Friends of Semantic Compositions

January 2009

Sun Mon Tue Wed Thu Fri Sat
        1 2 3
4 5 6 7 8 9 10
11 12 13 14 15 16 17
18 19 20 21 22 23 24
25 26 27 28 29 30 31

Site Statistics

Blog powered by Typepad

« What are 2^10 "real" Google hits called? | Main | Speaking carbonically »

May 25, 2004



*** SPAM *** inserted into the headers, and a spam threshold of 5.00 points, sounds very much like SpamAssassin.

SA is a weird hybrid of rule-based and Bayesian filtering, at least with the default settings intact (and it is highly configurable). It assigns scores based on regular expression matches, but also on a Bayesian estimation of the spam-icity of the mail. (A 99% spam likelihood scores 5.4 points, enough to mark the mail as spam in the abcense of other indicators.) It trains the filter automatically using messages that score especially high or low using the rules. You can also train it yourself if you like, Yahoo! may or may not be training its SA/SA-like filters on everyone's Junk folder.

I'm under the impression that statistical filters train on the headers of a mail as well as the body, so even an otherwise seemingly innocuous mail may be picked up without rules because it has suspicious "words" (hostnames, usually) in its headers. Email headers can be quite long -- mails that come through (legitimate) mailing lists for me often have headers that contain about three times as many characters as the body. So it is possible that even a purely statistical system may trap "normal looking" mails based on their headers. And besides, these messages probably resemble those annoying site stat mails from the internetseer people, which I absolutely did not sign up for and nevertheless receive regularly, pretty closely. Innocent site stats are spammier than they appear :)


However, I also have a sitemeter account which also sends emails to me collected via my yahoo address, and it always gets through as non-spam.

Maybe it is you.

Semantic Compositions

Could be Spam Assassin; for what it's worth, Yahoo claims that it's proprietary:

SpamGuard: This proprietary system is intended to radically reduce the amount of spam you receive in your inbox. SpamGuard is designed to direct most spam to your Bulk Mail folder, to help you better manage your mail.

If it walks like a duck, and talks like a duck, though...

Sadly, without paying (and for the volume of mail I get at the official SC address, it's not worth paying) there are no filter settings for me to play with. I understand that it would be somewhat more configurable if I shelled out for it, but that's not likely to happen soon.

I'm not at all prepared to rule out the possibility that it could just be me. It would hardly be the first time I've been so lucky.
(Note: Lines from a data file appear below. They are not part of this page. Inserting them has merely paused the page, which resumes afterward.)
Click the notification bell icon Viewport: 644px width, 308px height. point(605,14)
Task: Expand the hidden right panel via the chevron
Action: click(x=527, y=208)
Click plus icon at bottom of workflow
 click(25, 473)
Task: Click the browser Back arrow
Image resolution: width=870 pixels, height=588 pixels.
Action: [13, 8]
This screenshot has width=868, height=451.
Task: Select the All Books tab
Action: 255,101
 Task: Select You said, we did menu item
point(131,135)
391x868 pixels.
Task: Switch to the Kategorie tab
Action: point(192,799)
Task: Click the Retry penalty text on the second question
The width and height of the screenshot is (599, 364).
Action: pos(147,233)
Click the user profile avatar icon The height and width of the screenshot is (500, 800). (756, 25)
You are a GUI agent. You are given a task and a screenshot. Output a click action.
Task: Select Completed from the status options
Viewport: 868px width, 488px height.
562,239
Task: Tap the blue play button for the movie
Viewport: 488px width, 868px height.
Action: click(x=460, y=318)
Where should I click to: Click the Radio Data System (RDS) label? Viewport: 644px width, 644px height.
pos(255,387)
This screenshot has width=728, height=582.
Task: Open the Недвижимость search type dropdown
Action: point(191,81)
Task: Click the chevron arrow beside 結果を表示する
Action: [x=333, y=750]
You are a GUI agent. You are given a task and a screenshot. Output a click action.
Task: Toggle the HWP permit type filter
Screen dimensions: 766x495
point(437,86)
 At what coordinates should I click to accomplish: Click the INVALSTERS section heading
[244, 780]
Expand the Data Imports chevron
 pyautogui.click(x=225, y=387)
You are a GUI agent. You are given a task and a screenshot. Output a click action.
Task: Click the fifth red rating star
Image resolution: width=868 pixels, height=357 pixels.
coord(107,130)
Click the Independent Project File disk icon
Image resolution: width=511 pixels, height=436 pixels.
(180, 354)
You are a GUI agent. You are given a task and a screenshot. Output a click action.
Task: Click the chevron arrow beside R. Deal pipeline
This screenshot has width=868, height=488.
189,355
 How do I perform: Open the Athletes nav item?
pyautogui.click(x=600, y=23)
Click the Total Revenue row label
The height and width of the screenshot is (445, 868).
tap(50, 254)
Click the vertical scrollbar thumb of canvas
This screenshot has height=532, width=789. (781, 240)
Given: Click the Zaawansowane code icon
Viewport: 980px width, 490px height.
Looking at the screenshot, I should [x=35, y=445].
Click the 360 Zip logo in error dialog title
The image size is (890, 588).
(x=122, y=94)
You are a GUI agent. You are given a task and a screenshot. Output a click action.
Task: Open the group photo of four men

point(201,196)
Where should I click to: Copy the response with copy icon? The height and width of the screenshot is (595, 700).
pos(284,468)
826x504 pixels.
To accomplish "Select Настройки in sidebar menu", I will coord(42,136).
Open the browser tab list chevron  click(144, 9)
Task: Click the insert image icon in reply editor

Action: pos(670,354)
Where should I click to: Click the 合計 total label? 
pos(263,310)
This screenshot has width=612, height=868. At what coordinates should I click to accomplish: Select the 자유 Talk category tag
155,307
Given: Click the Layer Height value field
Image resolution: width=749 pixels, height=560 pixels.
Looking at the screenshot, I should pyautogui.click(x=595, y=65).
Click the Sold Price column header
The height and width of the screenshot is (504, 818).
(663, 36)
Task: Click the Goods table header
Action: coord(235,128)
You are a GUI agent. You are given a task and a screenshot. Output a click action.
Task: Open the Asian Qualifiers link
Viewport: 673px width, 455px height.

My Yahoo account wavers in what it decides is spam and what isn't. This week it has decided that my Salon newsletters should be spam, but then it goes for months where it allows them into the regular inbox before spamming them again. It also occasionally puts emails from my old college roommate in the spam folder, for absolutely no reason at all. Maybe it just wants attention.

buy valtrex

What is the number of addresses that you can send a newsletter to without yahoo's spam filter stopping them?
I'm trying to email my high school newsletter to a select group of people. I set of groups of 25 and they are blocked, how low do I have to go per group?

dunk shoes

Very pleased to see a blog post, including the thoughtful and perceptive comments on set. To keep the great work!
Not everyone can provide the appropriate flow of information, thanks.

The comments to this entry are closed.